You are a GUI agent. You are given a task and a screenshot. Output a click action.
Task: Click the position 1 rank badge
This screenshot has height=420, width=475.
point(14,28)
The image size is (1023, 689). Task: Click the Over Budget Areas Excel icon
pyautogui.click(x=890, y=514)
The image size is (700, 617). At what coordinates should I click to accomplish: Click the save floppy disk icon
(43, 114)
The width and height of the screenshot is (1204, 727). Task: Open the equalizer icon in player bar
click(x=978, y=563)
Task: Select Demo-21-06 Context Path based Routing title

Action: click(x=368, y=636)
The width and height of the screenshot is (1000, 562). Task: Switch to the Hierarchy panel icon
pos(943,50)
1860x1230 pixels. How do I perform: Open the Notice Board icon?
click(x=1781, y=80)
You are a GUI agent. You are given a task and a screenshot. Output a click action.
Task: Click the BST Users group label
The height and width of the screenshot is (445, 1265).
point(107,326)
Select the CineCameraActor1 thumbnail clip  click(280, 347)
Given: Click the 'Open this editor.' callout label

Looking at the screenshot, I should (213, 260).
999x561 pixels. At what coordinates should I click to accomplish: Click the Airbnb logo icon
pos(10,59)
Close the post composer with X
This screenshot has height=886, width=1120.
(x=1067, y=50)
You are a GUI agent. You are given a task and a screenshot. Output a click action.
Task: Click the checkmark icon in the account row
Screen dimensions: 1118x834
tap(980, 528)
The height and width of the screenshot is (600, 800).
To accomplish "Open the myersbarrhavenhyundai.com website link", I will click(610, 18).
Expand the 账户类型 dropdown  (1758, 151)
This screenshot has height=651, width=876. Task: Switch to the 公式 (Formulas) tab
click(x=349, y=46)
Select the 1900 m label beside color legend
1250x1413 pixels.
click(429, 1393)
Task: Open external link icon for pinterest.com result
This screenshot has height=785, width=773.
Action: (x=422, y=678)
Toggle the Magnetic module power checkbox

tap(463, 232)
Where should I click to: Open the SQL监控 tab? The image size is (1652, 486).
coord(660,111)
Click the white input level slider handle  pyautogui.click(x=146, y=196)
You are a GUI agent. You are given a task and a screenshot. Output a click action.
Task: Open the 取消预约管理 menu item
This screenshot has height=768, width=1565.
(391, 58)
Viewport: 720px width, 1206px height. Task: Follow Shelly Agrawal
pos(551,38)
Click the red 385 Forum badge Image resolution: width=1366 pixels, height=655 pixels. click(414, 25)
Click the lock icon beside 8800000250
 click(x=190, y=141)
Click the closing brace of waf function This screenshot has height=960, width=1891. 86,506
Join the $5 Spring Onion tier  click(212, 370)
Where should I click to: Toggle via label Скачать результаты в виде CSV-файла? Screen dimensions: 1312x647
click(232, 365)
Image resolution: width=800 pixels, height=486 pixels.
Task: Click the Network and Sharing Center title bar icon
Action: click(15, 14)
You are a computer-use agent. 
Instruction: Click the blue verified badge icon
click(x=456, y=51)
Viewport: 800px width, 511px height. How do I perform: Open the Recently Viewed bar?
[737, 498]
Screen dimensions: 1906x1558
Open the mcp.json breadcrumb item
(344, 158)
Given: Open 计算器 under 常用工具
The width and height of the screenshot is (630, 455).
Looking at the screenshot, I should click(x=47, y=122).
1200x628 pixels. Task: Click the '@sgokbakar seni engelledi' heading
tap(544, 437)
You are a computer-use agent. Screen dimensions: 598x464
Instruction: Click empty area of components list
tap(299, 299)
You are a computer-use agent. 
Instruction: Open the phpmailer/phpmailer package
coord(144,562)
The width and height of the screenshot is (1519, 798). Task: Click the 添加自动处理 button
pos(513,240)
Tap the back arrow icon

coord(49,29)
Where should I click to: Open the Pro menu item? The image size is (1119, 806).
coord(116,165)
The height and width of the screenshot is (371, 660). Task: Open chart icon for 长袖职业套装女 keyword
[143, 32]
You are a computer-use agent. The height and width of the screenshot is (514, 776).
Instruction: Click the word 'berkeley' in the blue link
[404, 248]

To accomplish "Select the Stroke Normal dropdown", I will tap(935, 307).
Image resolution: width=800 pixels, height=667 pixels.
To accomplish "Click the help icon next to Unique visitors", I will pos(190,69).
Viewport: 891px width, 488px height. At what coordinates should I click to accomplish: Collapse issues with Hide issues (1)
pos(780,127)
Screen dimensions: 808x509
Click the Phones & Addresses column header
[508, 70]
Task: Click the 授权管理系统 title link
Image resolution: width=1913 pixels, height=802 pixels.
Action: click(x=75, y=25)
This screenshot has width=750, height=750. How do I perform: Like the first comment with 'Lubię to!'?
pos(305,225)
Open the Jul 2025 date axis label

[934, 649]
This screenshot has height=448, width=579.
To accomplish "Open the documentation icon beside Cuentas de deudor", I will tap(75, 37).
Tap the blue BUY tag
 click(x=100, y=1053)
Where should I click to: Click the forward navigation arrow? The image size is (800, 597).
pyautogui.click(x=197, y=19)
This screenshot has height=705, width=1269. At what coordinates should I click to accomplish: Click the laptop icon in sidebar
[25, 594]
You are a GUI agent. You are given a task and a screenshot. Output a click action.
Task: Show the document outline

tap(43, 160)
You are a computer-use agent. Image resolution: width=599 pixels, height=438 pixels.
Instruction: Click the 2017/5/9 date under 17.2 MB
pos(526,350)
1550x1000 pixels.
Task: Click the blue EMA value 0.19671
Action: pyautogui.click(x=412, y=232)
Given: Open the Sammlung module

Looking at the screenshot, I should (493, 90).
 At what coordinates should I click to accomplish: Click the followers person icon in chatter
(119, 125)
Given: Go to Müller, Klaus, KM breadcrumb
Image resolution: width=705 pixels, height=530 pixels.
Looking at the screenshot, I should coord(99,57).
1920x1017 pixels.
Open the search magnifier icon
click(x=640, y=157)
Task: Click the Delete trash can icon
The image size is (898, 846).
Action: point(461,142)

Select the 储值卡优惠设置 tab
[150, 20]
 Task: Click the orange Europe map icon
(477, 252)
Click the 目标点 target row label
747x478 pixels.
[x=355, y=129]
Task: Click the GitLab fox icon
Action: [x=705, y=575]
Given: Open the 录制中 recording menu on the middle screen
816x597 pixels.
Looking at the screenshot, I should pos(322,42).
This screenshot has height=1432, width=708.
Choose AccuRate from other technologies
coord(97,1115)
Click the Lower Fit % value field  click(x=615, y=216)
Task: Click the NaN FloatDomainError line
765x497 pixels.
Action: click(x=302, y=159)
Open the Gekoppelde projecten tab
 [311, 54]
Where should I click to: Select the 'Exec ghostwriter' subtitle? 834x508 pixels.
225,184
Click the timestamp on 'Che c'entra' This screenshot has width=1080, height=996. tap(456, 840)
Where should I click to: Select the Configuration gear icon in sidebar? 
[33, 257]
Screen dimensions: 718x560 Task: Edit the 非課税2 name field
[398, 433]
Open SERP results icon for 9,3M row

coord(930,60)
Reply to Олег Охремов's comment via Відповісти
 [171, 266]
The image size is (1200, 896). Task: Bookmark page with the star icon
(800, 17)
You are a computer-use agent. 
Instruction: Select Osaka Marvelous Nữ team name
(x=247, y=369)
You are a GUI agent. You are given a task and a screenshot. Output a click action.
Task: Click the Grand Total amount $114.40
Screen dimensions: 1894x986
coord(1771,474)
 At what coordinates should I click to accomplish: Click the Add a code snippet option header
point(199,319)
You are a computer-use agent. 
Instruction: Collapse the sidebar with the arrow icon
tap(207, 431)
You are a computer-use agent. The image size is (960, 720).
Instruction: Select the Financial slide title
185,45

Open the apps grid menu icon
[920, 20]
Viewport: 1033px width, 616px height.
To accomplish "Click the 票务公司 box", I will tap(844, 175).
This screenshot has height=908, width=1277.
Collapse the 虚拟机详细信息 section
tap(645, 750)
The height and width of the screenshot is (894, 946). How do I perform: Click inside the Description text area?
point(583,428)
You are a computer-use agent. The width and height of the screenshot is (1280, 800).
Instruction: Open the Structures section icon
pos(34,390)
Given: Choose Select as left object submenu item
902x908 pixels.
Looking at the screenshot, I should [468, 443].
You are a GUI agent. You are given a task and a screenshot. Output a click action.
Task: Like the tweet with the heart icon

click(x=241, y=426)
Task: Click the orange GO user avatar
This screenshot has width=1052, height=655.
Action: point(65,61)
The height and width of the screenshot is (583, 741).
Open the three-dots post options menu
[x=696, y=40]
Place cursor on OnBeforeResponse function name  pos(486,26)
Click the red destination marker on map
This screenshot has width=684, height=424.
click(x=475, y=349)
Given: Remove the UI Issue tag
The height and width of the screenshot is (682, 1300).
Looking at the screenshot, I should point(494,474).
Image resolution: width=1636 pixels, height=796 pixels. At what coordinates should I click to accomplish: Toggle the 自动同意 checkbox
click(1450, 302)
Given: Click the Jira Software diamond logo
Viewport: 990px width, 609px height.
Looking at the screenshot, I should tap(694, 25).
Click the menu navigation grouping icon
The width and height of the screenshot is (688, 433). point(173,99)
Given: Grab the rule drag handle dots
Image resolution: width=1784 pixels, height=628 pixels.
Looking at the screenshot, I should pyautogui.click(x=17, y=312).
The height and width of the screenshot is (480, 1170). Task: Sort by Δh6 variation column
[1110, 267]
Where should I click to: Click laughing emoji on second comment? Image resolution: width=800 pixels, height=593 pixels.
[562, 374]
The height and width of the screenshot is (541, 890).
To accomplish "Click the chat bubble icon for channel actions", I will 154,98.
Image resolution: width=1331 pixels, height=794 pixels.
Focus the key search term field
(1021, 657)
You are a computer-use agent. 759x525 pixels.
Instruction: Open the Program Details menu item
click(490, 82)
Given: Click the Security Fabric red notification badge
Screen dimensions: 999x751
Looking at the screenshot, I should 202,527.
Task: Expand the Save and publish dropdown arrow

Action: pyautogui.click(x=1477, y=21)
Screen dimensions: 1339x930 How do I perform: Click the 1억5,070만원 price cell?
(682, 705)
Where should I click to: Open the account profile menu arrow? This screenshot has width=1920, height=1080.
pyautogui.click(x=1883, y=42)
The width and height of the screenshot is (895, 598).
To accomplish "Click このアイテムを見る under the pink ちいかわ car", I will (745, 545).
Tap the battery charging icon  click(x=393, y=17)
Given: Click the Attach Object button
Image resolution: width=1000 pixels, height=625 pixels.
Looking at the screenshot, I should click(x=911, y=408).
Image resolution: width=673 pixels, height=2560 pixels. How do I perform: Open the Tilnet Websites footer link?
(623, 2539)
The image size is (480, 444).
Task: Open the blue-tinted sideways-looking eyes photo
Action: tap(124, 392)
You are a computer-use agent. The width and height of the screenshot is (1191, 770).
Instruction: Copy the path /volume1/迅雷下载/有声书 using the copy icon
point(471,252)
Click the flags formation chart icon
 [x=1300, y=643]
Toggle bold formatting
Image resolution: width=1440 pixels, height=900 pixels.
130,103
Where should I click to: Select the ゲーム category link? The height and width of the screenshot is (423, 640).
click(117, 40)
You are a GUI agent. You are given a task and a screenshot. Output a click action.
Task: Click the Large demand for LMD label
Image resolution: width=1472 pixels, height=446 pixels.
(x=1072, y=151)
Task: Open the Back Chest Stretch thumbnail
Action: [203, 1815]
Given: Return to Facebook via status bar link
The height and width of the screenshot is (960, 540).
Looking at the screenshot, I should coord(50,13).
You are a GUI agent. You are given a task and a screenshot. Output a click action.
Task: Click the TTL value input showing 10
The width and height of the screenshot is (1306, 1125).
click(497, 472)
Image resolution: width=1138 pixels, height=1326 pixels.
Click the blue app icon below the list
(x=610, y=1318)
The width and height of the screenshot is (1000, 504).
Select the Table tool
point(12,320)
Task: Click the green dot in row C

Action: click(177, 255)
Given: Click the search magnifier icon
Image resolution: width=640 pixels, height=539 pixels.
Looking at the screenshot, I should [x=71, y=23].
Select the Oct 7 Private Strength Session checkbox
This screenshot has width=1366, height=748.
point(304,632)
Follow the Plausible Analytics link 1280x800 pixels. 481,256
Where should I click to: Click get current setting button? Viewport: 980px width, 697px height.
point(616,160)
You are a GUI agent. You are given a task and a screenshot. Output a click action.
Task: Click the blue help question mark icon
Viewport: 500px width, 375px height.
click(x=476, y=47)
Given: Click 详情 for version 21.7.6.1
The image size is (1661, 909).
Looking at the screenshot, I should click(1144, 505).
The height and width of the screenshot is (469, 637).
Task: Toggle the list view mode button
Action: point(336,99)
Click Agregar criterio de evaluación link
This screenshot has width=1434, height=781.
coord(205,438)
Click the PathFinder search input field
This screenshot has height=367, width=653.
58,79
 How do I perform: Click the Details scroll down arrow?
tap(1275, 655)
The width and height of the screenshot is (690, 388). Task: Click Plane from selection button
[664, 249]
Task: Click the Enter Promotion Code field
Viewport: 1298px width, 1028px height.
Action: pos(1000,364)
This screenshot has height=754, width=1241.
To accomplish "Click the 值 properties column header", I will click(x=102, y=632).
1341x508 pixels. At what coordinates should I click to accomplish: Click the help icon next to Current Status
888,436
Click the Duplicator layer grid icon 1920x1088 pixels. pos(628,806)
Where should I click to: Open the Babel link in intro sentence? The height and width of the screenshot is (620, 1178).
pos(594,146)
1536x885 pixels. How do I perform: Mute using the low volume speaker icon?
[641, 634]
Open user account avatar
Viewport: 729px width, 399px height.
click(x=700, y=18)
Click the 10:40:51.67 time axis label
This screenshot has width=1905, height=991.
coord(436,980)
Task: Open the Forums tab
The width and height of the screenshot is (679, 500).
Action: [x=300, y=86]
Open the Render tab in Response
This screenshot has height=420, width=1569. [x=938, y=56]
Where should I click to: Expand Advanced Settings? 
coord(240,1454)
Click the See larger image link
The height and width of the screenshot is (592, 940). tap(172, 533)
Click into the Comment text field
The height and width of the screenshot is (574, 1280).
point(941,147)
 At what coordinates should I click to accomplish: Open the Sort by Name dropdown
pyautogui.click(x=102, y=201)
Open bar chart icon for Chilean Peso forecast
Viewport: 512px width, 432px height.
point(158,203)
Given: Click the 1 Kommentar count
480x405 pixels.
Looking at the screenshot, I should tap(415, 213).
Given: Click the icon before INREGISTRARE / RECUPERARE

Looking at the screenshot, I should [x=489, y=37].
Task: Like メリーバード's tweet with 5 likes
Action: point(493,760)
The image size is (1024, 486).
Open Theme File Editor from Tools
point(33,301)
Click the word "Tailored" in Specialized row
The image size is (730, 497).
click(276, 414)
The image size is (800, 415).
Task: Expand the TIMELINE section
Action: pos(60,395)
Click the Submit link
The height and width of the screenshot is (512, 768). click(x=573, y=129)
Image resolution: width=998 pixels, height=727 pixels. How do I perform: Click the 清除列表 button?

* _INSTRUCTIONS FOR THE TASK_: The only acceptable answer is a number: how many lines of the listing contain the word "avatar".

* _SOLUTION FOR THIS TASK_: 2